Chamillart répondit que si j’examinois ces choses de plus près, c’étoit que j’étois plus capable et plus instruit que les autres, et que, cette dignité me venant des rois, Sa Majesté me devoit savoir gré de la vouloir soutenir. Puis, se prenant à sourire, il ajouta, pour le calmer, qu’on savoit bien qu’il pouvoit envoyer les gens où il lui plaisoit ; mais que ce n’étoit guère la peine d’user de ce pouvoir, quand d’un mot on pouvoit également ce qu’on vouloit, et que, quand on ne l’avoit pas, ce n’étoit que faute de le dire.
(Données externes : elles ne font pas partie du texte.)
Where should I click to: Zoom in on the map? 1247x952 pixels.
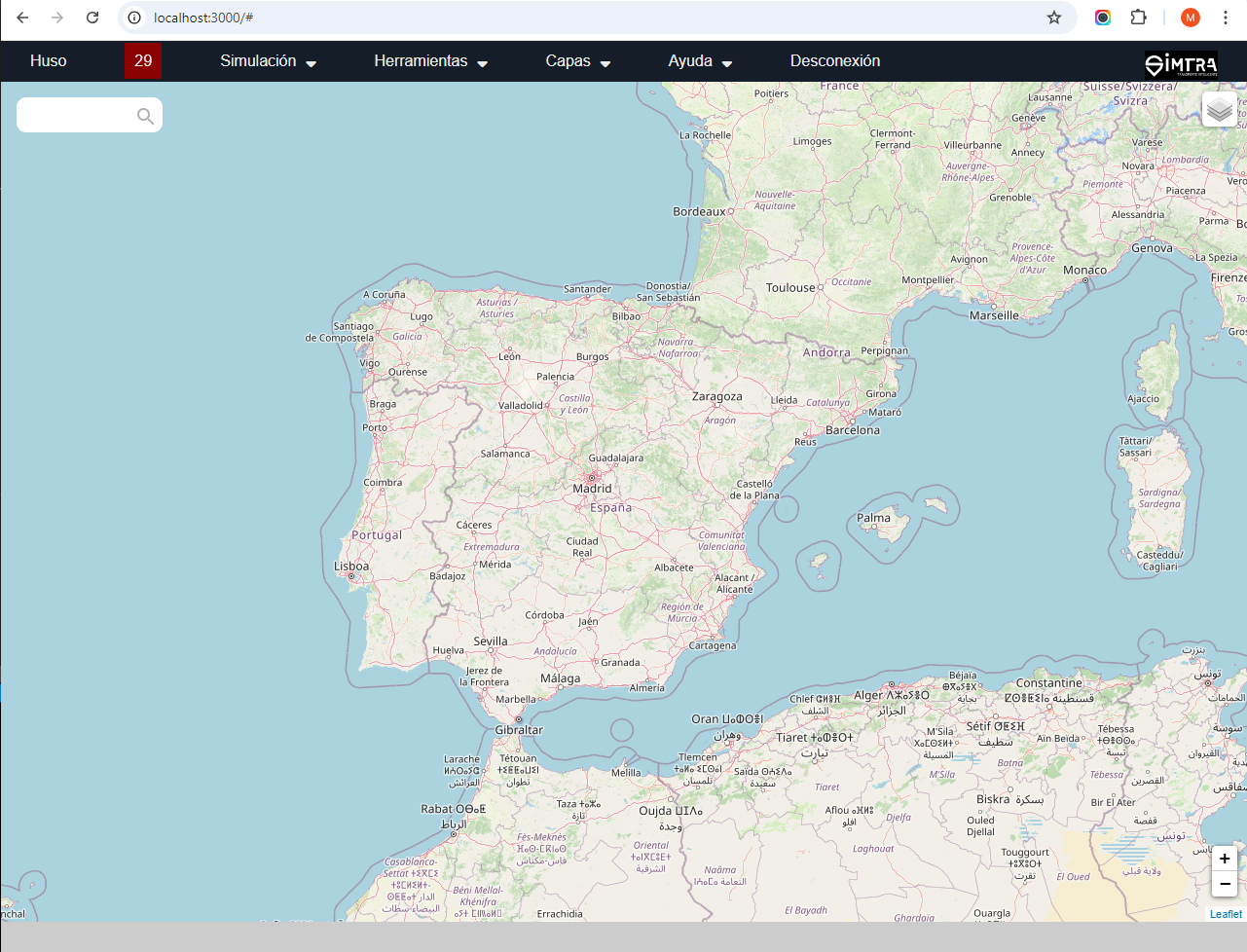coord(1224,859)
Le roi point apaisé répliqua : que ce qui le piquoit le plus étoit le refus de ses filles par leurs maris, et surtout de la cadette, apparemment à mon instigation. Sur quoi Chamillart répondit que l’un des deux étoit absent, et que l’autre n’avoit que fait conformer sa femme à ce que faisoient les autres, ce qui n’avoit point ramené le roi, qui, toujours fâché, avoit encore grondé un moment, puis commencé le travail. Après l’avoir remercié d’avoir si bien parlé sur les ducs en général, et sur moi en particulier, il me conseilla de parler au roi et au plus tôt, un mot sur les ducs et la quête, puis sur moi dont il étoit malcontent, et me dit la substance de ce qu’il me conseilloit de lui dire. Ces propos du roi étoient le fruit d’une audience assez longue qu’il avoit donnée au grand écuyer avant de passer chez Mme de Maintenon.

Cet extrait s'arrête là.